→ TASK
Write each entry out again verbatim, pictures excluded.

→ DATA

================

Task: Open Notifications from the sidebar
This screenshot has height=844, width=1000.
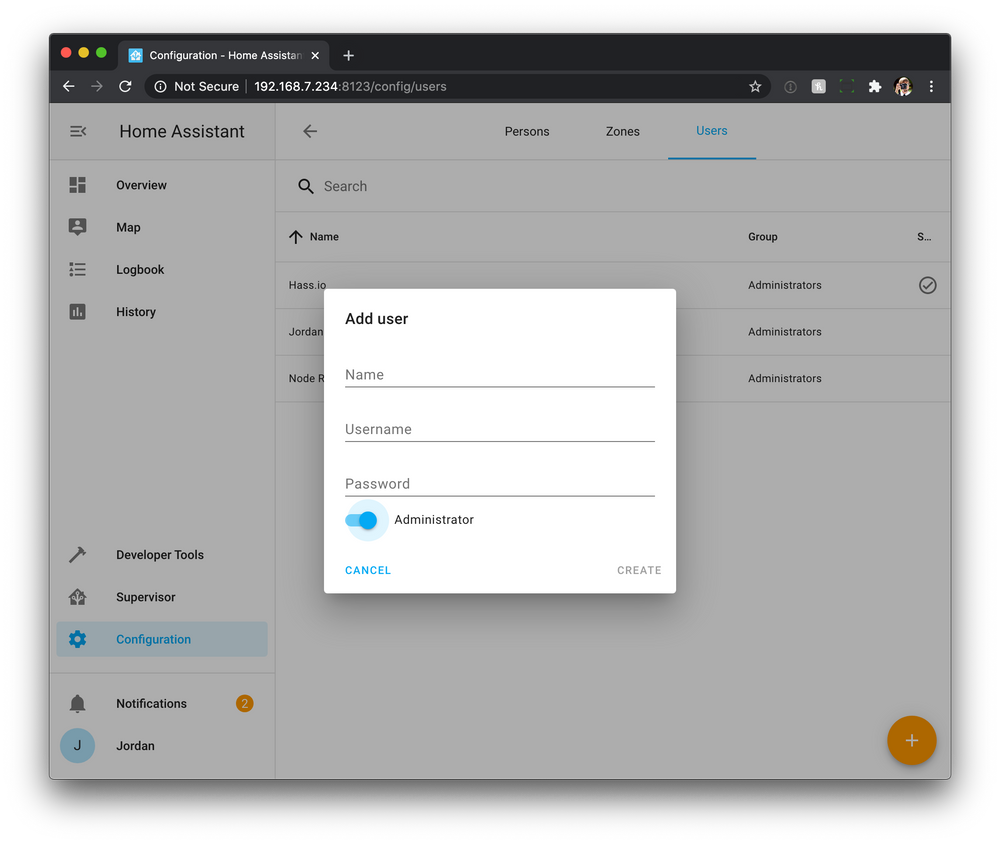Action: pos(150,703)
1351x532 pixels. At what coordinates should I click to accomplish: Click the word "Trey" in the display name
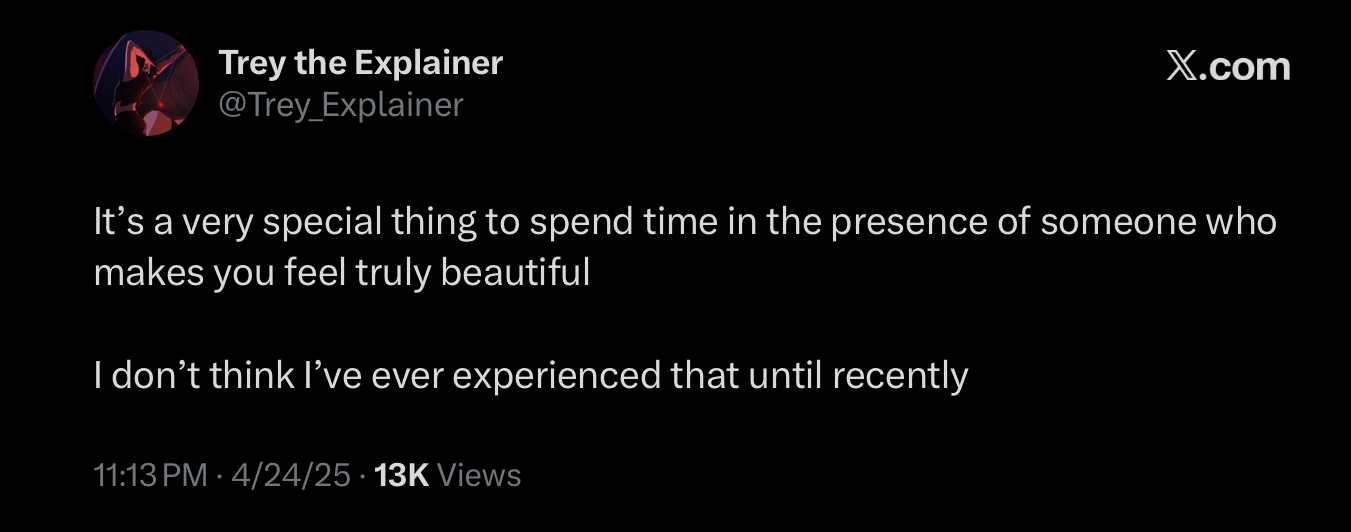point(250,63)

================

→ RESULT OF THIS EXERCISE
Task: Open Notifications from the sidebar
This screenshot has height=844, width=1000.
Action: pos(150,703)
1351x532 pixels. At what coordinates should I click to accomplish: Click the word "Trey" in the display name
point(250,63)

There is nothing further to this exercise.